Suffolk County Executive Steve Bellone has offered a plan to end the war over his attempt to bundle bonds that require legislative approval. Good. Because the heaving and harrumphing between his Democratic administration and the Republican legislative minority have been stimulating only if you’re a fan of faux outrage.
The background: For some 40 years, Suffolk executives have submitted bond resolutions to fund capital projects for individual votes by the legislature. Last month, Bellone’s administration began bundling bonds for one vote — without consulting Republicans beforehand. The GOP, which won enough seats in November to deprive Democrats of the supermajority needed for bonding, voted down the bundled bonds on principle, citing the importance of project-by-project oversight and their long-standing worries about county debt.
Democrats quickly attacked Republicans as saying no to safe roads and safe schools, and for rejecting bonding for projects they had already approved. They said bundling is more efficient, is used by most of the state, and was a response to Republicans blocking previous bond measures just because they now had the power to do so. They also said GOP concerns about Suffolk’s debt are overblown. Republicans said Democrats bundled the bonds, many for uncontroversial projects, to force them to also approve proposals to which they objected, and noted that before Bellone’s bundling they had approved 35 of 42 bond measures.
The devolution to partisan politics was disturbing, but not surprising.

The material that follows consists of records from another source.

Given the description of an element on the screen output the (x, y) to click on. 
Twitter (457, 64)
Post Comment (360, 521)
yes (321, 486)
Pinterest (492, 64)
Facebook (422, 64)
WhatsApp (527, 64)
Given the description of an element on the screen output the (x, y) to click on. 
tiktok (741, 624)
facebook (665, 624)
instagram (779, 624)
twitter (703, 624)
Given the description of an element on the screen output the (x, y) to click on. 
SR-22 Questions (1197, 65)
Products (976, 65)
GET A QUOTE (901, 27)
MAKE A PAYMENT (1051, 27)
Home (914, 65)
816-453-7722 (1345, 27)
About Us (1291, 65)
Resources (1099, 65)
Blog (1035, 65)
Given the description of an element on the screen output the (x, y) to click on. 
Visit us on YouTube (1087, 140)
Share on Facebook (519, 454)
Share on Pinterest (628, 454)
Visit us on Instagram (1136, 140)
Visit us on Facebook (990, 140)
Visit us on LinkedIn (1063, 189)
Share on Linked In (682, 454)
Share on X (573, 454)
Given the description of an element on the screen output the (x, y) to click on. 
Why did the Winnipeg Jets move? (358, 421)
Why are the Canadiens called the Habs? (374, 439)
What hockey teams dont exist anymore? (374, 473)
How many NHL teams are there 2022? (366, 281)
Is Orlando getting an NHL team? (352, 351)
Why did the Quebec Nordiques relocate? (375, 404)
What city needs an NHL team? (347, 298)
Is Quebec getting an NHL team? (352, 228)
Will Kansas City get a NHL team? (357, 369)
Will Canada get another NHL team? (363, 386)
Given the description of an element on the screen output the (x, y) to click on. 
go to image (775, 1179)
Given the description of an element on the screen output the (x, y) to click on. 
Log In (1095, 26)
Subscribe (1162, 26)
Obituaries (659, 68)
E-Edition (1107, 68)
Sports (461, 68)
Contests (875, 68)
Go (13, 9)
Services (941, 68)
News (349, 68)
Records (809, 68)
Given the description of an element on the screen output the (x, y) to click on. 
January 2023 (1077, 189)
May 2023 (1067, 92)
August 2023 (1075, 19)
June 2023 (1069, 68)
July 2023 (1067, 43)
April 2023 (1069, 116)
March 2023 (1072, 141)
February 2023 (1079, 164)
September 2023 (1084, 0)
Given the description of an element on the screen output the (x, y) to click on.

Bellone’s proposal — to return to individual votes but, in the future, to require lawmakers to approve both the project itself and the bond to pay for it in the same measure — would solve the GOP’s oversight issue, assuming Bellone unbundles all of the current bonds. Other ideas also are being offered. The important thing is that Bellone this time is seeking Republican participation in finding a solution and that GOP leader Tom Cilmi says his caucus is open to discussing ideas.
In the meantime, both sides now can move forward on vital projects, like a new police department K-9 facility, a program to let schools quickly notify law enforcement of an active shooter, and sidewalk and roadwork around the county.
In other words, they can get back to doing what they’re supposed to be doing — the people’s business.